Brief: Copy every line from the material below that holds "This".

Entries shown:
■ ■ ■ ■
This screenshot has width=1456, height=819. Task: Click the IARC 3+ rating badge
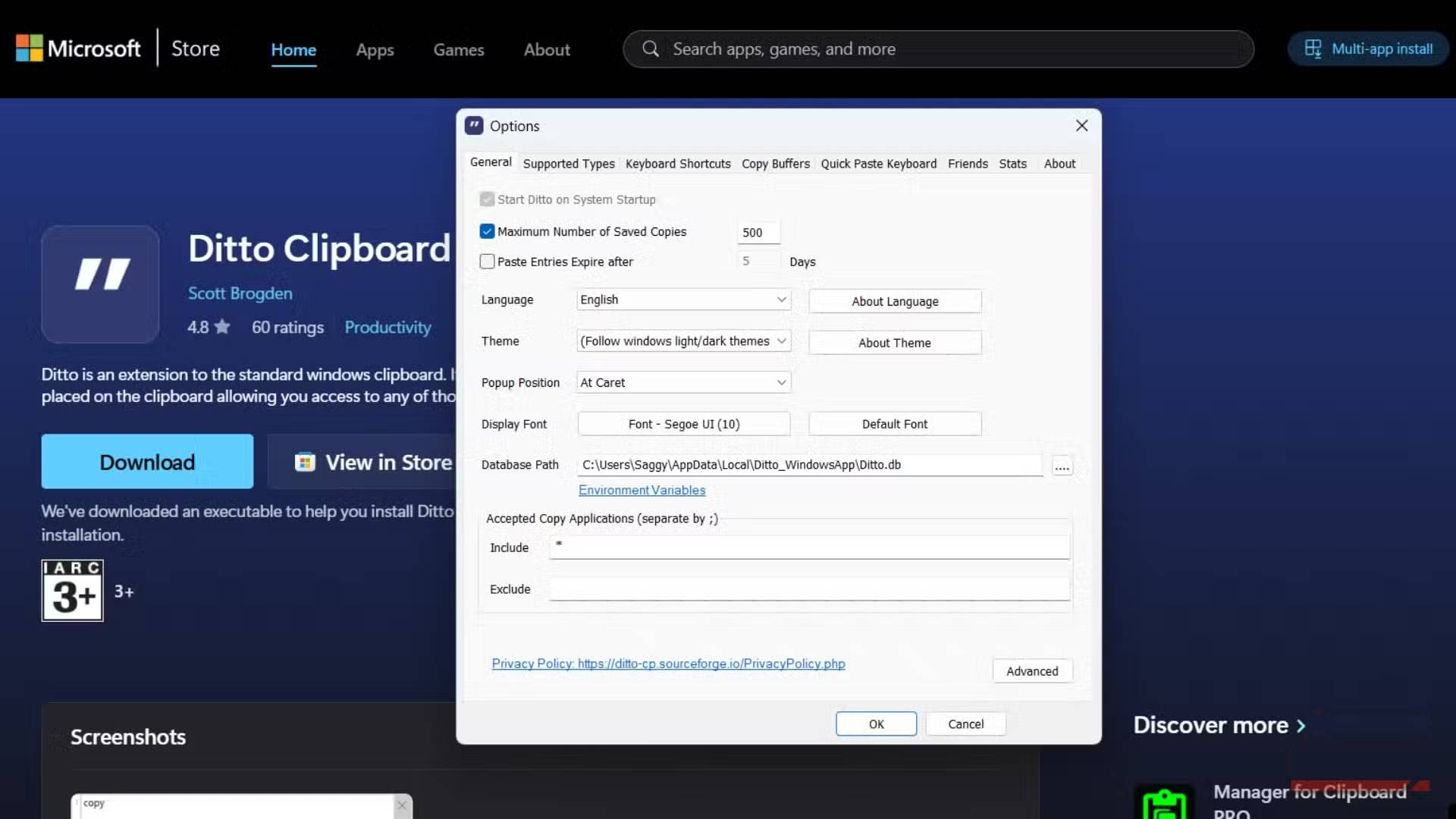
■ ■ ■ ■
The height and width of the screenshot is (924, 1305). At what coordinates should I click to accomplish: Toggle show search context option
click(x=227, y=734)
■ ■ ■ ■
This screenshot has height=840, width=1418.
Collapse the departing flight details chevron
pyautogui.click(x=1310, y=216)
■ ■ ■ ■
Answer area:
This screenshot has width=1456, height=819. Task: Click the IARC 3+ rating badge
This screenshot has height=840, width=1418.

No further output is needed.